Find every line in the records below that contains the word "title", and copy each of those lines.

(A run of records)
● ● ●

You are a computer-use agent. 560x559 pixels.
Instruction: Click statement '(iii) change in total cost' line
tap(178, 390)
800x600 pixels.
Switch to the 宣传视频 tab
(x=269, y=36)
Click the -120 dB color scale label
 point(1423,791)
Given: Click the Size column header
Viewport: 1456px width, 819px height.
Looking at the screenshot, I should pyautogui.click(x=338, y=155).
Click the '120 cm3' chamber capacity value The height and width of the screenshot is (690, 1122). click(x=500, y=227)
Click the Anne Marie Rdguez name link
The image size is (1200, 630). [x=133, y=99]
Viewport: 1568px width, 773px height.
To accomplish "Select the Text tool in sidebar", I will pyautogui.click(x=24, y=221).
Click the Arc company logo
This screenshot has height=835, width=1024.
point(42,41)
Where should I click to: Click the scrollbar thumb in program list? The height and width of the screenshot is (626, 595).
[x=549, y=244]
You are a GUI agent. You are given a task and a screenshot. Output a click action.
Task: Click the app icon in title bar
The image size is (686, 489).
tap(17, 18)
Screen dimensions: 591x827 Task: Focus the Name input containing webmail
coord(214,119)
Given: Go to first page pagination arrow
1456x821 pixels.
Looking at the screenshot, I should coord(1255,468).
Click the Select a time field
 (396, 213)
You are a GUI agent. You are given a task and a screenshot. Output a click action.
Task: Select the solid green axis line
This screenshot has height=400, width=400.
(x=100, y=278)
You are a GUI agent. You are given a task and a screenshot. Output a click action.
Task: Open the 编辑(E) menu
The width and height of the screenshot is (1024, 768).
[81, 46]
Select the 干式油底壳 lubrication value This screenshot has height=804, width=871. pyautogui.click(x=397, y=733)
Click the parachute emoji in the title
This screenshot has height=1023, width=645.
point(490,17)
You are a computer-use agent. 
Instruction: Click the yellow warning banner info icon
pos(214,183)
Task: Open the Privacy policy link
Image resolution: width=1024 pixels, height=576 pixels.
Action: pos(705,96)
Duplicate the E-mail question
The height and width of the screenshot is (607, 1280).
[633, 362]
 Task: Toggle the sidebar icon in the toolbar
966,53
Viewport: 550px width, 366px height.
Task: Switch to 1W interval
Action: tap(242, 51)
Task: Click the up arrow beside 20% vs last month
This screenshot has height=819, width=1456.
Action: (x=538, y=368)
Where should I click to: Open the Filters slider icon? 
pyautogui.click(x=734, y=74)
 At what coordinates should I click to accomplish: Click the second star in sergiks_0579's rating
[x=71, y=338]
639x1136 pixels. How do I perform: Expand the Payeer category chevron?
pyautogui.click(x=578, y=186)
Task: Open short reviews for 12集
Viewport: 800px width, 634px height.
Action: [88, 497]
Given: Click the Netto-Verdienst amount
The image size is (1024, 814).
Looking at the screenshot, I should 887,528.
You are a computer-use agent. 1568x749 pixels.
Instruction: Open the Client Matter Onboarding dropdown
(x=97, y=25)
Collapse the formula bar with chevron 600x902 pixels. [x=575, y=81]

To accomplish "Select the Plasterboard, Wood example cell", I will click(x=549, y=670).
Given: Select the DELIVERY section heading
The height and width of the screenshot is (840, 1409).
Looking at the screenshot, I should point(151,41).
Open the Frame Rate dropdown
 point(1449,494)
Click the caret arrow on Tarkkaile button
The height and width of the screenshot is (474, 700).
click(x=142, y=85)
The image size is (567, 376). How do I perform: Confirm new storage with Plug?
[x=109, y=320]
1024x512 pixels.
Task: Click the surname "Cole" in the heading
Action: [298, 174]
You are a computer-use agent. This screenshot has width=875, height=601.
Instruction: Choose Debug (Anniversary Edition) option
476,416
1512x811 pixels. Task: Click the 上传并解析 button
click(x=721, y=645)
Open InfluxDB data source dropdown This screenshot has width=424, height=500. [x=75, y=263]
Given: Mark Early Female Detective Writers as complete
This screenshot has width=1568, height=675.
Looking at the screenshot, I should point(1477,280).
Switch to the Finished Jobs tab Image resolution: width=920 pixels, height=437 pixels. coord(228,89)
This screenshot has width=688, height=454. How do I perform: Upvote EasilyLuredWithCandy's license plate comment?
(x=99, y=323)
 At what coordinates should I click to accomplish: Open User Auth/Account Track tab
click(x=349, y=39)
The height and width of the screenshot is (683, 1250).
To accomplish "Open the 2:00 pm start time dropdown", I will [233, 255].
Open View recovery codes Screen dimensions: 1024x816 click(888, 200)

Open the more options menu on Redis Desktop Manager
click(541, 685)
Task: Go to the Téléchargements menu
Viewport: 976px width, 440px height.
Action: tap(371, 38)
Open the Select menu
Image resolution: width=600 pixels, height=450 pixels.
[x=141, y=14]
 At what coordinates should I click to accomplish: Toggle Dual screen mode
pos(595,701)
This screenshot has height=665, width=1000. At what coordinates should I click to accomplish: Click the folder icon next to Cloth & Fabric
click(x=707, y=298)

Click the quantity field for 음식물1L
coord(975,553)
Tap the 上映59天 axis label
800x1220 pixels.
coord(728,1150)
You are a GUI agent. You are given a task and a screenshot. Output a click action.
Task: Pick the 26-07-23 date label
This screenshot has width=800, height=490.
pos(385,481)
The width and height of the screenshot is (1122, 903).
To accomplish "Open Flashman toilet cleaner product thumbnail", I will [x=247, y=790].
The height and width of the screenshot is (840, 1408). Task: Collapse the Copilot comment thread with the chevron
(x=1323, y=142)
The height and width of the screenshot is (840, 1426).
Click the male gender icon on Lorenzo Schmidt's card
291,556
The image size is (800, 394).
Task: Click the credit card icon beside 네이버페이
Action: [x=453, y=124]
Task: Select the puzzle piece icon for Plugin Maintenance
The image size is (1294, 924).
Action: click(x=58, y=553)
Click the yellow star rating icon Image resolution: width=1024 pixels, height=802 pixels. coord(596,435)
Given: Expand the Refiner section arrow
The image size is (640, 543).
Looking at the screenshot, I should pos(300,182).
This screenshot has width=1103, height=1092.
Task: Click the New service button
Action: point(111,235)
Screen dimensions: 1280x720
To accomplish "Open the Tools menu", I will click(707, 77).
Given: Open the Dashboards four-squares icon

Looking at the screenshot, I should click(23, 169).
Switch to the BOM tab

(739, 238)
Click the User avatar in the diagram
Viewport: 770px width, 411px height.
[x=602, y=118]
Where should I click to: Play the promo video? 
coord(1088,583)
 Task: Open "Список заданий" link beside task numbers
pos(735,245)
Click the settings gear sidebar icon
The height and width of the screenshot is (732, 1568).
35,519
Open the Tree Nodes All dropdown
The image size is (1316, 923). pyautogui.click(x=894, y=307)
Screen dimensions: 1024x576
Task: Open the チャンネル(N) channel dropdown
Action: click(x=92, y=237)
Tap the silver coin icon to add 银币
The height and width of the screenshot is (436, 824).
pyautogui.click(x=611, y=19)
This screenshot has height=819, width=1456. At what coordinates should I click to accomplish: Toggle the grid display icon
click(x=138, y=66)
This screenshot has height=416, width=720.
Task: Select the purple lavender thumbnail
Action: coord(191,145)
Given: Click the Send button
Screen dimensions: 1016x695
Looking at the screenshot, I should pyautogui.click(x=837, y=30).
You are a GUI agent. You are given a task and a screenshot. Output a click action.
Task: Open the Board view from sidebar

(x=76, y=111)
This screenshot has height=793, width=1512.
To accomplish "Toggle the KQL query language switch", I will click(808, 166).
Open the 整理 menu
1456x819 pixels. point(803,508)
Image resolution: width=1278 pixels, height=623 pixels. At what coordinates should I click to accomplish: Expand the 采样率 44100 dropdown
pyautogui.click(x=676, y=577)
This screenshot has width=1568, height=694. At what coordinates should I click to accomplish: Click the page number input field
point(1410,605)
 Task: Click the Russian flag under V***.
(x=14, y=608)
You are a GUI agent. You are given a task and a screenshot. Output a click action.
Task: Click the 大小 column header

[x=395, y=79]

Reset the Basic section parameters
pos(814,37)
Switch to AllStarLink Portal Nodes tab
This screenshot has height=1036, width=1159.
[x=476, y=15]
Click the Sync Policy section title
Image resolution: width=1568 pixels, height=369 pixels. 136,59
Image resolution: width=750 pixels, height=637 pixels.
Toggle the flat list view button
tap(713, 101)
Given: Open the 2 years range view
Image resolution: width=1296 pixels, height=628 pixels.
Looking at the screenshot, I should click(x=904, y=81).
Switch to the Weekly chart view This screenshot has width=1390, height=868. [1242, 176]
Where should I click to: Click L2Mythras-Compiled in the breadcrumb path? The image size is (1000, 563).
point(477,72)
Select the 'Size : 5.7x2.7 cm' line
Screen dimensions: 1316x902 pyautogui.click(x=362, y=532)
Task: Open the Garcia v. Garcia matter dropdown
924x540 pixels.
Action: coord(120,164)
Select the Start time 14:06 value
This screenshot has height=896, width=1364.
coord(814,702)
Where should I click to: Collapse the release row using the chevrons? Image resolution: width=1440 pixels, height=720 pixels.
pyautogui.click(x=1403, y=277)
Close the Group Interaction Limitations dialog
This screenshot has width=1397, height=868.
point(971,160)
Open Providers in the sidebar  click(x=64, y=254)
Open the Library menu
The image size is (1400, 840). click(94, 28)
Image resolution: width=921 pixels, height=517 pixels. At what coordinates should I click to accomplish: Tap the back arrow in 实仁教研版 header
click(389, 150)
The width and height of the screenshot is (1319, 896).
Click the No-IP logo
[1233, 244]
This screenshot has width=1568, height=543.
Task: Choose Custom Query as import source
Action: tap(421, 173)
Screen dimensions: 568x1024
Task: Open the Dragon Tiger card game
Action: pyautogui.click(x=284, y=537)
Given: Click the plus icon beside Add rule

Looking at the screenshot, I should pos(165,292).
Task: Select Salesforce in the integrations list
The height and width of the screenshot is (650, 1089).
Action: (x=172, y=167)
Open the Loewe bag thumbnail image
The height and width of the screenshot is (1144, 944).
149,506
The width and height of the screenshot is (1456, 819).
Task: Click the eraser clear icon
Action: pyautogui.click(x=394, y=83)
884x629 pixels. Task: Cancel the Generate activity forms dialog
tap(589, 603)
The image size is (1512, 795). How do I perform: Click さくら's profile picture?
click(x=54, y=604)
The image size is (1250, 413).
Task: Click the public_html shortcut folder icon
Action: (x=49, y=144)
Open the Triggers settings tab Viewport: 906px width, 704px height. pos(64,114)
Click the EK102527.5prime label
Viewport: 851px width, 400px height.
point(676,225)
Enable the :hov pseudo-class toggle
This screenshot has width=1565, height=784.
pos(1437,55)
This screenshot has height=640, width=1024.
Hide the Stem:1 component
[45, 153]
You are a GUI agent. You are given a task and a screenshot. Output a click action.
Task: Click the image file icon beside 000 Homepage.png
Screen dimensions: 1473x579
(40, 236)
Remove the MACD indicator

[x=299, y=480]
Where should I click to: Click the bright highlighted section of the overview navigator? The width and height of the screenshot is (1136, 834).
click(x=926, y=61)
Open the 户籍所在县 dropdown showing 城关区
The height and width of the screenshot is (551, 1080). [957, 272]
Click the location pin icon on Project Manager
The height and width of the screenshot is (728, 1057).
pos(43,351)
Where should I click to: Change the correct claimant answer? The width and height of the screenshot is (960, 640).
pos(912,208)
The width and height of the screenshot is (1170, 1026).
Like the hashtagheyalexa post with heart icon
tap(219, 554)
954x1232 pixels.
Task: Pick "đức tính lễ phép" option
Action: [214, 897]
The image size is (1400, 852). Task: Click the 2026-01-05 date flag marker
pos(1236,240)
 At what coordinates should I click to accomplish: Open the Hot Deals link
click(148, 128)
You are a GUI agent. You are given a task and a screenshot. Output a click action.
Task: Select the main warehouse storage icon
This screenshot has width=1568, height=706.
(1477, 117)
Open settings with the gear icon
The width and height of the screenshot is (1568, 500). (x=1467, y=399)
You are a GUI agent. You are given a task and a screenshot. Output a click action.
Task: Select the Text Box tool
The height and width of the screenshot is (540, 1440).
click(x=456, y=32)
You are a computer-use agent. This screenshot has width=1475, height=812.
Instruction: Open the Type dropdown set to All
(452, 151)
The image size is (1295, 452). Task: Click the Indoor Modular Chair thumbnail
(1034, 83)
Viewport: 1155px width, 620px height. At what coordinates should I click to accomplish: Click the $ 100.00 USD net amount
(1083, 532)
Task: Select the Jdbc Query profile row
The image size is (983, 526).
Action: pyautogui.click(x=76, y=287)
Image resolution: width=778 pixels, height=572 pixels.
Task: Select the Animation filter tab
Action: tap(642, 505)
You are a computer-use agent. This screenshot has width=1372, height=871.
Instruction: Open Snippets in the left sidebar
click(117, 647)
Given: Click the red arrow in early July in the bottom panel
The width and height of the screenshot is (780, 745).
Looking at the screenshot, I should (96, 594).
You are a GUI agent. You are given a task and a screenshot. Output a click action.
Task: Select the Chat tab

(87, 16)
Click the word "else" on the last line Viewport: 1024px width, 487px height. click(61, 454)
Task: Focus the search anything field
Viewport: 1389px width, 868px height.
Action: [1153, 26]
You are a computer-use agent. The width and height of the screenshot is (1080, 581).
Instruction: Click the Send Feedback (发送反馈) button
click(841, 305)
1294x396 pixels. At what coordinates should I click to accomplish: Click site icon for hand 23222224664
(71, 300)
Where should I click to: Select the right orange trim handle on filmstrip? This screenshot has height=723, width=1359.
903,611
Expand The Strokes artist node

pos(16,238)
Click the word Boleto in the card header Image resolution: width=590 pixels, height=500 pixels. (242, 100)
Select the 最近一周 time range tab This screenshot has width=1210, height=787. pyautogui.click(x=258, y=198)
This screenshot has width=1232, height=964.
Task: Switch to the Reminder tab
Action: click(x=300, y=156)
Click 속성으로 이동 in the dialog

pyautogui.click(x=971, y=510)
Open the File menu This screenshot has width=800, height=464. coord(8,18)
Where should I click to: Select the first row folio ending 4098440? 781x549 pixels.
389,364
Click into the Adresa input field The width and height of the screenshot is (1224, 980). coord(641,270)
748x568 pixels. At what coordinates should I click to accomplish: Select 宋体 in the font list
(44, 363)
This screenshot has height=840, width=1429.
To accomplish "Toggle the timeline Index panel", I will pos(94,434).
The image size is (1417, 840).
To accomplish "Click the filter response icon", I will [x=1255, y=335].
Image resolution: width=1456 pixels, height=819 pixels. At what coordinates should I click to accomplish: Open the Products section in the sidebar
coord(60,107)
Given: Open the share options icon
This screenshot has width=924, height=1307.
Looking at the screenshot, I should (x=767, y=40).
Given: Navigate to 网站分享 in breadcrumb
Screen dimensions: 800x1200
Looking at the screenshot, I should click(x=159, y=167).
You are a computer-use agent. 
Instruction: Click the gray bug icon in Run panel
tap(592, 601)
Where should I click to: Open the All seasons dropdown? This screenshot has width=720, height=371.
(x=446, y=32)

● ● ●

*Solution for this exercise*.
Task: Click the app icon in title bar
Click the parachute emoji in the title
Click the Sync Policy section title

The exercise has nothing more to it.